Popular magazines of the time were Everybody, Cosmopolitan, Colliers, American, Arena, and Pearsons. But of all the newspapers and magazines of the time, the most entertaining, exposing corruption and corruption and capturing the attention of readers, was McClure. It was also the most influential until its closure in 1931.

Irish immigrant

Samuel S. McClure, the magazine’s founder, was born in 1857, an Irish immigrant who had an electrifying personality and a volcano spirit that exploded with ideas at the rate of one per minute. From an early age, teachers recognized his abilities and encouraged his curiosity to learn.

When he was seven, his father died and left the family destitute. Her mother, wanting a better life for herself and the four boys, immigrated to America and later settled in Indiana.

Eager to go on to graduate school, Samuel headed to Knox Academy in Galesburg, Ill., And after seven years, he got his third place in a class of 30. He had no definitive plan for it. future, only great nebulous visions which flooded the ground of his brain.

McClure sold door-to-door microscopes, ran a bike lane where people came to learn the art of riding a Ferris wheel, and did whatever it took to make money.

Writing union

Finally, he established a group of writers who bought articles, stories and research from renowned authors, then sold the documents to newspapers across the country. By 1887 he was distributing 50,000 words per week to over 100 newspapers and magazines in the United States.

The union was so successful that in the 1890s McClure was about to launch his own magazine. It would sell for 15 cents, attract money and educational readers, and contain four distinct sections: The Edge of the Future would feature scientists and inventors, Human Documents would feature famous people, Real Conversations consisted of oral interviews with good people. known, and the final section, Short Stories, featured the writings of accomplished authors.

Gifted writers

The first issue hit newsstands in June 1893. McClure magazine was a literary success, and its contribution to the reforms of the Progressive Age was due to the gifted writers who appeared on the pages of the magazine.

The magnetism of the McClure office symbolized the future. It was routine for everyone to write “The Chief” to request a position in the office. The magazine has built a reputation for unique and diverse journalism.

The McClure magazine family was built around Ida Tarbell writing extensively on Standard Oil and John D. Rockefeller; Ray Stannard Baker who investigated the Pullman Railroad strike; Lincoln Steffens who discovered the Saint-Louis scandal; and William Allen White, the Kansas editor, who captured the politics of populist causes. Staff intermittents like Burton Hendrick, Stephen Crane, George Turner and WS Porter (O. Henry) provided colorful fiction to McClure subscribers who reached 400,000.

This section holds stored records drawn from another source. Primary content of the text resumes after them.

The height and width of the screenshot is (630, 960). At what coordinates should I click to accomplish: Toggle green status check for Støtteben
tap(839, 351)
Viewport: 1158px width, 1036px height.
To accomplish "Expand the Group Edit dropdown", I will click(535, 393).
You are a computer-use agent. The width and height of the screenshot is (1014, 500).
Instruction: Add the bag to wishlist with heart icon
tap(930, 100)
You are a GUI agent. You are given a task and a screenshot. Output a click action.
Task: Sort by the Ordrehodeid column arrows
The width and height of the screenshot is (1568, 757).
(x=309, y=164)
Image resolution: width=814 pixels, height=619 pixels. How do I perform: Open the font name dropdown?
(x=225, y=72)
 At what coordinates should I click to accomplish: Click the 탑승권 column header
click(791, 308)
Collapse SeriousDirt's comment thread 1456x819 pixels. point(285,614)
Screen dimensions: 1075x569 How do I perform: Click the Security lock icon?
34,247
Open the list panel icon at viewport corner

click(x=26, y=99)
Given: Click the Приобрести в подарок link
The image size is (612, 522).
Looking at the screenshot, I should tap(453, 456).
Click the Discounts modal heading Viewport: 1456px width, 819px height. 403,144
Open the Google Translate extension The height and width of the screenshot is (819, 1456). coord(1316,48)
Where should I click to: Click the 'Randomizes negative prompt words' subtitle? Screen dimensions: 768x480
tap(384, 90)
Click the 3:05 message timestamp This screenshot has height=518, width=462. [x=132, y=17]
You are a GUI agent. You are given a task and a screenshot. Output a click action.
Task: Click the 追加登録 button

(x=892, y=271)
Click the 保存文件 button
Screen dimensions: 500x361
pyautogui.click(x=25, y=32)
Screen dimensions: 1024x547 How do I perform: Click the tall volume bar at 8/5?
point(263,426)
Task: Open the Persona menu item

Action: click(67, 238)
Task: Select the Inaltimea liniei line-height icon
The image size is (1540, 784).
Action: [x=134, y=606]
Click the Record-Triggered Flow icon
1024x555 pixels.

McClure’s biggest competitors – Harper’s Monthly, Scribner’s Magazine, The Century and The Atlantic – have been left behind and heavily battered by entertaining reading and exhibiting articles on the justice of Review “Sam”.

The weather is changing

In the 1920s, the magazine industry that provided information and entertainment to the general public gradually lost its appeal. Thomas Edison’s moving images captured people’s imaginations, as did radio.

World War II patriotism gained a foothold in the public eye and criticizing mainstream progress was no longer in fashion. As reforms such as Standard Oil and the Pure Food and Drug Act were enacted, it felt like the mission had been accomplished.

Sam McClure’s magazine closed in 1931. He was part Citizen Kane and part Wizard of Oz, but above all, McClure was a flamboyant talent with self-confidence and a discoverer of writing talent.

Retired McClure has lectured at clubs and universities and published three books that have failed to impress readers. He struggled to make ends meet when he fell under the spell of Benito Mussolini, praising the Italian dictator in public.

In 1944, he was awarded the Order of the National Institute of Arts and Letters. The “thin, gray man with stooped shoulders, whose speech and movements were still precise and rapid”, died on March 21, 1949, at the age of 92.